In the past two weeks, we've stepped through the tailwinds building for stocks, just as we've made new record highs in the major indices.
The resumption of the Fed easing cycle is nearing. The extension of pro-growth tax cuts should be just weeks away. The Fed has finally acknowledged the liquidity constraints its bank regulations have put on the U.S. Treasury market — and they've vowed to relax those constraints, and soon (regulatory relief!).
Add to all of this, from last week's NATO meeting we now have an historic structural shift in Western world military spending and alignment.
And the technology revolution continues to advance at a rapid pace.
The question is, could the self-imposed deadline on the 90-day tariff pause introduce another confidence shock?

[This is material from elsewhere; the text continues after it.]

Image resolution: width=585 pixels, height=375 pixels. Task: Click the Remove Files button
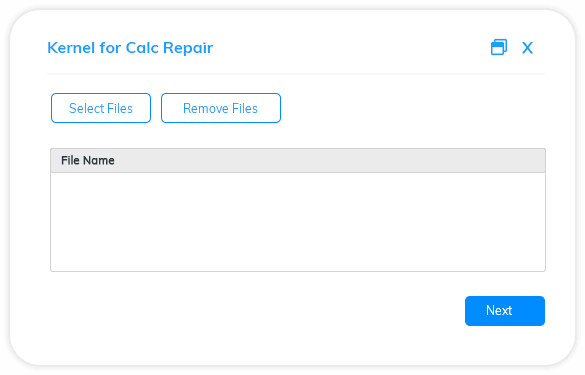tap(221, 108)
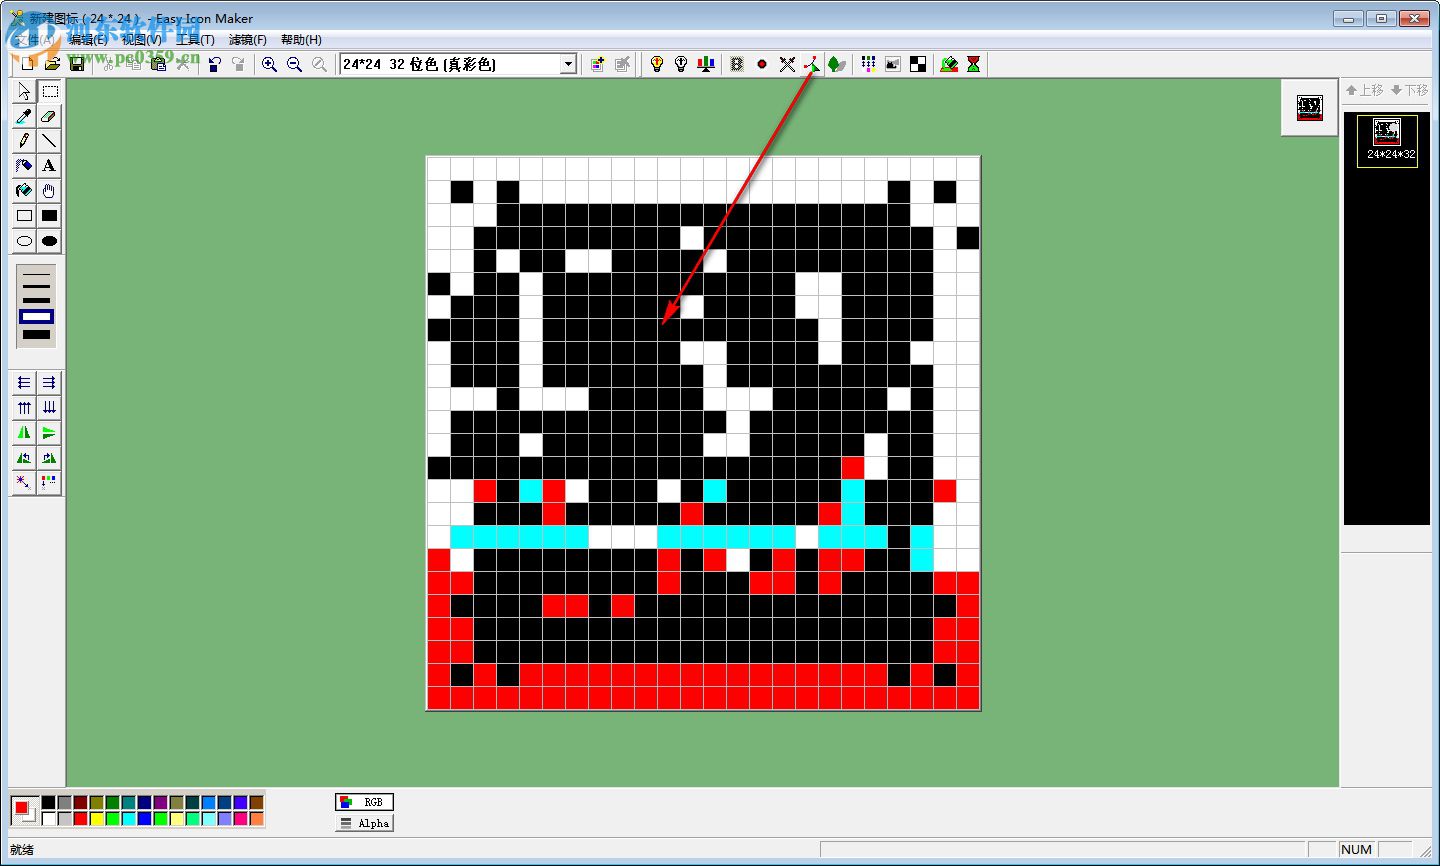Select the filled ellipse shape tool
Viewport: 1440px width, 866px height.
pos(49,240)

That said, over the past several months, it has become clear that Trump can turn the dials at will — to manage economic and financial market stability. And markets now seem to be recognizing that/ pricing it in.
Add to this, last week's NATO Summit (the big defense spending commitments) may end up playing a big role in the resolution of tariff negotiations.
Remember, back in April we talked about Trump's Chairman of the Council of Economic Advisors — a guy named Stephen Miran. He wrote a report on "Restructuring the Global Trading System" in November of last year. A month later, Trump picked him to be his top economist.
This report is the blueprint for leveraging tariff threats, and the United States' role in global security and financial stability, to extract "burden sharing" from our allies and trading partners.
In this case, the dollar's role in the world as the reserve currency provides benefits to the world, and benefits to the U.S. but also drives persistent and unsustainable U.S. trade deficits.
So Miran’s message for trading partners was simple: Share the burden. That means accept tariffs, or… open your markets, spend more on defense, buy more American goods, invest in U.S. manufacturing, and buy our Treasuries.